→ **Task 1**: From the entries, list as a numbered list the lines beginning at the line that contains "Click latitude 25 tick label on x-axis" and stopping after the line that contains "pyautogui.click(x=97, y=352)", omitting any blank lines.

::: Selection :::

Fortunately for HCI, in the course of developing computer languages and systems, this multi-faceted talent also seeded the roots of modern computer-human interaction design methodologies. Kay focused a great deal on how humans think, learn and interact. Again, Kay drew from and expanded upon a number of cognitive insights and sources, such the theories of Piaget and Bruner, Tim Galway’s ideas in his “Inner game of Tennis” and other methods of learning and teaching such as the Suzuki method for teaching, which he says were the “catalysis” for modern GUI designs. (4) Kay guided the next generation to approach human-computer interaction from the human point of view.

This resulted in a myriad of HCI ideas, methods and standards today. For example, he believed that interfaces are optimal when users can manipulate in the direct context of things, what he called “results mode interaction”, or when users, for example, can see “different views through filters” (born of Doug Englebart’s work (4).

Kay was one of the first to expound on computing as a medium to interact with, as opposed to a big tool. He brought into our sphere the first great metaphor for computing, pen and paper.

Kay also contributed to the greater good of society, believing that the use of the computer should help us extend and learn about differing points of view. Similar to the sensory apparati we have come to use, such as telescopes and other natural extensions of reasoning, to accelerate human understanding of the last 400 years (3), he believes computers can be used to help us see different points of view, healthy for a changing society.

Kay also cites the importance of arts, aesthetics and education in fostering new ideas, thought and points of view, necessary for advancement of humankind in general.

Kay: In the Midst of a Major Cultural Shift

Kay was brought up with the good fortune of parents who were involved in both the arts and sciences, who supported him to read, create and think (he was reading at 3 and had read over 200 books before he started first grade)(5). But he also grew up in the magical period of the late 50’s and 60’s when we believed as a nation that anything was possible, paralleling new thought in education and equal rights to achieve anything you wanted. Wiki says of this generation, the boomers, that they “were amongst the first to grow up genuinely expecting the world to improve with time... (6a) [boomers were] a shockwave … remodeled society as (they) passed through it.” (6b)

In this familial and cultural environment, Kay was always pushing the limits, expanding his views and letting the world know it. He protested from a young child the marked one-sidedness of school teachings, and also was kicked out of college for protesting the established policies. In short, Kay exemplified his generations’ key characteristics: experimental, individualism, free spirited, social cause oriented (6). The latter might actually prove be the driving force behind his greatest achievements – that of moving society along through use of computers to help us see different points of view, elaborated on further in this discussion.

HCI and Kay: Initiator of early participatory design

Kay embarked upon some of the most extensive user participation studies in all of history, applying and testing his designs with children in the Palo Alto classrooms. He began to realize that working with children was incredibly useful and changed his thought about computing. We are forever indebted to the extensive work accomplished in the area of observation and understanding what users need from an interface.

It should be noted that this work flourished in a rich context. At a time when the culture was promoting free spirit and individualism, essentially supporting the notion of participating in one’s own destiny, also emerged the “discretionary” user, who could choose to use computing, as opposed to being forced at work. S/he could be pickier and could reject interfaces that did not work. One of the hallmarks of modern design, user participation evolved and Alan Kay was in the thick of it.

:::

→ **Task 2**: Quote the passage on Alan Kay word for word, starting at "This resulted in" and ending after "pen and paper.".

::: Recorded information :::

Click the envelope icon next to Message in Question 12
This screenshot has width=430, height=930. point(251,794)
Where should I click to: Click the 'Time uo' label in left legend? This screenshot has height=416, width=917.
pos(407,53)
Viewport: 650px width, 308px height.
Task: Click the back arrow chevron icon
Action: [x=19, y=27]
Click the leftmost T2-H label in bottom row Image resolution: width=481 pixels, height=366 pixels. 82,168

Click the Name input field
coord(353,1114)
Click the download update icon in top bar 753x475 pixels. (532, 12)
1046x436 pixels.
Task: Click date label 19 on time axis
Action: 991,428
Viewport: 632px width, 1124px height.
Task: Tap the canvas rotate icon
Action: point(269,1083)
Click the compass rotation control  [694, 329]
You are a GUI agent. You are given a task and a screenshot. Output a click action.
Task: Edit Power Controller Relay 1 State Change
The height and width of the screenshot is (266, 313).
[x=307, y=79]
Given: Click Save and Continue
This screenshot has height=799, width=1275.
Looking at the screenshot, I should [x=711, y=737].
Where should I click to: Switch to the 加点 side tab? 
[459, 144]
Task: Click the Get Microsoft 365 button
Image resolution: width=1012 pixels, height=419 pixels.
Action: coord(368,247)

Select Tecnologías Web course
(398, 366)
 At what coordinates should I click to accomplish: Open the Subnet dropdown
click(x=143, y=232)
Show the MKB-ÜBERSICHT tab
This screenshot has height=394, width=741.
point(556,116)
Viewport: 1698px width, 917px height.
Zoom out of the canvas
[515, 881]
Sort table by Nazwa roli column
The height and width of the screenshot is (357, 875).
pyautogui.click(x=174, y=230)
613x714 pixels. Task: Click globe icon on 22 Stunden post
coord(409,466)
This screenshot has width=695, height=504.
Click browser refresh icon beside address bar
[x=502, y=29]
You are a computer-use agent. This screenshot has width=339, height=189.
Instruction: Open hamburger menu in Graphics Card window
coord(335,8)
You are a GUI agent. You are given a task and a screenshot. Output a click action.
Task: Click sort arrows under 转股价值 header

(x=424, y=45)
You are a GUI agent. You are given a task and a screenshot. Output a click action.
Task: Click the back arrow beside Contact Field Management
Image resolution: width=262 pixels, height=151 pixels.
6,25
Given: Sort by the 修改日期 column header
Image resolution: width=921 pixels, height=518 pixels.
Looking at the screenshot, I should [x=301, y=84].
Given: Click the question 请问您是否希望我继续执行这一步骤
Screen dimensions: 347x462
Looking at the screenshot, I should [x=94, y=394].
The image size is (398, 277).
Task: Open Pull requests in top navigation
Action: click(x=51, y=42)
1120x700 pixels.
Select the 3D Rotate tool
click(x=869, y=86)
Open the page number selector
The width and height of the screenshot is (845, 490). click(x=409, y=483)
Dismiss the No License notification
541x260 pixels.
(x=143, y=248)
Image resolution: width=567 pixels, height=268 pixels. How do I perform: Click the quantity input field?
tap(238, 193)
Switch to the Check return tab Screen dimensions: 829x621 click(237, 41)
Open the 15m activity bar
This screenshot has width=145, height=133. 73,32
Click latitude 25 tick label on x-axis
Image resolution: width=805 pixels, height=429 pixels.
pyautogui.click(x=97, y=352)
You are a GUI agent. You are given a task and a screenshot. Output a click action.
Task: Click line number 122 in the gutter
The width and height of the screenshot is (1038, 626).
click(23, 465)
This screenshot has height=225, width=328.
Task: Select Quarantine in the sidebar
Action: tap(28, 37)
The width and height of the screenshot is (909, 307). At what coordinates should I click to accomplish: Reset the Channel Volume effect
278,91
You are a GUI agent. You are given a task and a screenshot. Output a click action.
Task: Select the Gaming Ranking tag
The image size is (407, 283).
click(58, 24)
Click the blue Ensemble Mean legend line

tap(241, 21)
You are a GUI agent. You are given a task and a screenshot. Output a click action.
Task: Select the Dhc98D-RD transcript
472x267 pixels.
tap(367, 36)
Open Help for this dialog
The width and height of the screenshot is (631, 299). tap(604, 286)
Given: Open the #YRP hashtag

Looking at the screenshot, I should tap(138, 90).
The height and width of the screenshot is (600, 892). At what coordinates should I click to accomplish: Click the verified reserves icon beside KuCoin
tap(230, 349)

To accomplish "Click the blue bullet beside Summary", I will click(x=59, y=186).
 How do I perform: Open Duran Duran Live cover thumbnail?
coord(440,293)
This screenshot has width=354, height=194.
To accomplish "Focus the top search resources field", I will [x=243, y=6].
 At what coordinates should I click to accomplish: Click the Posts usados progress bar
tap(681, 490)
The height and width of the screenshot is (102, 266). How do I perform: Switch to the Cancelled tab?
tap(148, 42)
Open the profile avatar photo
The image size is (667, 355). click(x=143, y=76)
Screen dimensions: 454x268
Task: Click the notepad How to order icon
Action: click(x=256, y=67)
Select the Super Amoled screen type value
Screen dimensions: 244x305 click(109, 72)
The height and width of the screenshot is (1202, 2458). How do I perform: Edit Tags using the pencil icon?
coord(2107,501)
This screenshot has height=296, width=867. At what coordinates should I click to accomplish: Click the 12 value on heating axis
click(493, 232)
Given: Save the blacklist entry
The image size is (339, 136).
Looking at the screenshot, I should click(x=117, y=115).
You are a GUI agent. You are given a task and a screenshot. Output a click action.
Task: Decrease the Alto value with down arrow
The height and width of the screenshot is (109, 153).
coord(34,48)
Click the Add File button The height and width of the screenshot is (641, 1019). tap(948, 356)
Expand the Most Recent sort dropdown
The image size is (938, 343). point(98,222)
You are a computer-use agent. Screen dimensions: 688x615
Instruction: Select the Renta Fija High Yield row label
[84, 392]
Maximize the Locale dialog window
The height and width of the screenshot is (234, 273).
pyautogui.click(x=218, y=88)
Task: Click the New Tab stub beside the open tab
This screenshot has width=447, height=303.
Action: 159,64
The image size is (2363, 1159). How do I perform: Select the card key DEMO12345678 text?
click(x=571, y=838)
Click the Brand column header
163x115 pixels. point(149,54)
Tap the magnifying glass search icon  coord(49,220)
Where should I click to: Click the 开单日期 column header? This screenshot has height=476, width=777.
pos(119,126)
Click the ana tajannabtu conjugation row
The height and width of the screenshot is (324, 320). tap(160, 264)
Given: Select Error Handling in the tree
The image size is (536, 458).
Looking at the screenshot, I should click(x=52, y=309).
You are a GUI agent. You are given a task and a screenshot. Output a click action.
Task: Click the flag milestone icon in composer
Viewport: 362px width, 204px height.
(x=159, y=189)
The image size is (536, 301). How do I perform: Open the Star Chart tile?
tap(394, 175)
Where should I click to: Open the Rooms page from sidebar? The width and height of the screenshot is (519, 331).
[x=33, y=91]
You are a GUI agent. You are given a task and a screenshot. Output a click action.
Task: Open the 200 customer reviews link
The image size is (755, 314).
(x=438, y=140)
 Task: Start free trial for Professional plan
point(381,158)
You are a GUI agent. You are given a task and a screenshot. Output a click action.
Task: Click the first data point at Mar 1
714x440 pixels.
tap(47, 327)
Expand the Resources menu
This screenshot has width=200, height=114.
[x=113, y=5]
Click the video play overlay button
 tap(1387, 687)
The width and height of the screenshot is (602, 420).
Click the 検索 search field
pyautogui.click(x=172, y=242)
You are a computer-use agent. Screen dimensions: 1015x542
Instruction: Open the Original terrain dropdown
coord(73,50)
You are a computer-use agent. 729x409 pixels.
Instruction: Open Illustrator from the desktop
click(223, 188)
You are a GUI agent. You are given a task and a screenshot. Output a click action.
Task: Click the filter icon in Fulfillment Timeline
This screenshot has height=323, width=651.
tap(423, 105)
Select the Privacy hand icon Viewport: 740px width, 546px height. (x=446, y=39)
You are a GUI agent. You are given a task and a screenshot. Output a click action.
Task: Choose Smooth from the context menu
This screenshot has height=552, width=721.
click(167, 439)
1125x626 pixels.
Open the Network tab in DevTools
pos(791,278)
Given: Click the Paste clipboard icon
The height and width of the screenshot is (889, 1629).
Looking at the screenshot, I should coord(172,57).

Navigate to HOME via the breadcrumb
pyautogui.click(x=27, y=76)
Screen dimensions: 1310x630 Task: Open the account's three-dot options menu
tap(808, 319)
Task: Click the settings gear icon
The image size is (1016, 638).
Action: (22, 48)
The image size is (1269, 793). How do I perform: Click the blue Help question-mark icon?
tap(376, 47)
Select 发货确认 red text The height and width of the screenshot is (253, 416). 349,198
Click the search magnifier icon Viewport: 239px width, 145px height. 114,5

:::

→ **Worked solution 1**:
1. Click latitude 25 tick label on x-axis
2. Image resolution: width=805 pixels, height=429 pixels.
3. pyautogui.click(x=97, y=352)

→ **Worked solution 2**:
This resulted in a myriad of HCI ideas, methods and standards today. For example, he believed that interfaces are optimal when users can manipulate in the direct context of things, what he called “results mode interaction”, or when users, for example, can see “different views through filters” (born of Doug Englebart’s work (4).

Kay was one of the first to expound on computing as a medium to interact with, as opposed to a big tool. He brought into our sphere the first great metaphor for computing, pen and paper.